If we know the slope of the line $\ell$ through the known point $(x_3,y_3)$ and the (unknown) point $(x,y_{(x)})$, then we can find an equation for that line, say $ax+by+c=0$.
Now we can use the formula for the distance of a point from a line to find the distances $d_1$ and $d_2$ from $(x_1,y_1)$ and $(x_2,y_2)$ to $\ell$. These are given by $d_i=\frac{|ax_i+by_i+c|}{\sqrt{a^2+b^2}}.$ So we know the heights of the little triangle and the big one. The little one has unknown base $b_1$. The big one has known base $b_2$. For we can find the coordinates you labelled $(x^\ast(x), y^\ast(x))$, the common vertex of the two triangles. This is done by finding the intersection point of the line $\ell$ and the line through $(x_1,y_1)$ and $(x_2,y_2)$. Once we know the intersection point, we can compute $b_2$.

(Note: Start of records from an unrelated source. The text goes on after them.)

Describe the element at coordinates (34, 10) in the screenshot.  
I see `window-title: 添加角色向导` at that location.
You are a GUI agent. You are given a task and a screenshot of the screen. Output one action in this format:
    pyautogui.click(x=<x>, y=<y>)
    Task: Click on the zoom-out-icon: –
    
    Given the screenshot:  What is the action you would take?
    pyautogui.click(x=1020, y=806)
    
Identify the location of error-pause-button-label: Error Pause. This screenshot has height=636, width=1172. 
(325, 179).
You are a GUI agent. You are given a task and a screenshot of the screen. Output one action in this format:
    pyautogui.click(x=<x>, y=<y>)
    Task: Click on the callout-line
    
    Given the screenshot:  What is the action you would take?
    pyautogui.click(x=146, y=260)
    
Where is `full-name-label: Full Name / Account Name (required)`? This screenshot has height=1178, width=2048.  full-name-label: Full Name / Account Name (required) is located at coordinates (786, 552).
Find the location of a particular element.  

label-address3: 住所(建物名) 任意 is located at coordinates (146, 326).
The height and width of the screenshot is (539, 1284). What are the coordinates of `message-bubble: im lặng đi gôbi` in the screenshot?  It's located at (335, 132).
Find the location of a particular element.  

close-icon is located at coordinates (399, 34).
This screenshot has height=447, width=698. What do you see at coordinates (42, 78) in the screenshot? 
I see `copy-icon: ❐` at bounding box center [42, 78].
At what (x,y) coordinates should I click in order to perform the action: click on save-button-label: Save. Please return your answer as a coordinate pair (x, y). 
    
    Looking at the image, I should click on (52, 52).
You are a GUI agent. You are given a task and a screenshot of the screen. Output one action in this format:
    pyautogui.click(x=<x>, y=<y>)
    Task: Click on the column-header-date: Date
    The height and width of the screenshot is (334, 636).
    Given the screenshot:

By the equality of areas, we have $b_1d_1=b_2d_2.$ so since we know the $d_i$ and $b_2$, we know $b_1$. Finally, we find the point on $\ell$ which is distance $b_1$ from the known point $(x^\ast(x),y^\ast(x))$. Since we know the equation $ax+by+c=0$ of $\ell$, this is not hard. We want to find where the circle with centre the known point $(x^\ast(x),y^\ast(x)$ and radius the known $b_1$ meets the line with equation $ax+by=c$.
By substitution, we end up with a quadratic equation in $x$. There are in general two solutions. The right one can be picked out fairly easily. Or else we can write the equation of $\ell$ parametrically. Then the appropriate value of the parameter can be obtained from the fact that $b_1d_1=b_2d_2$.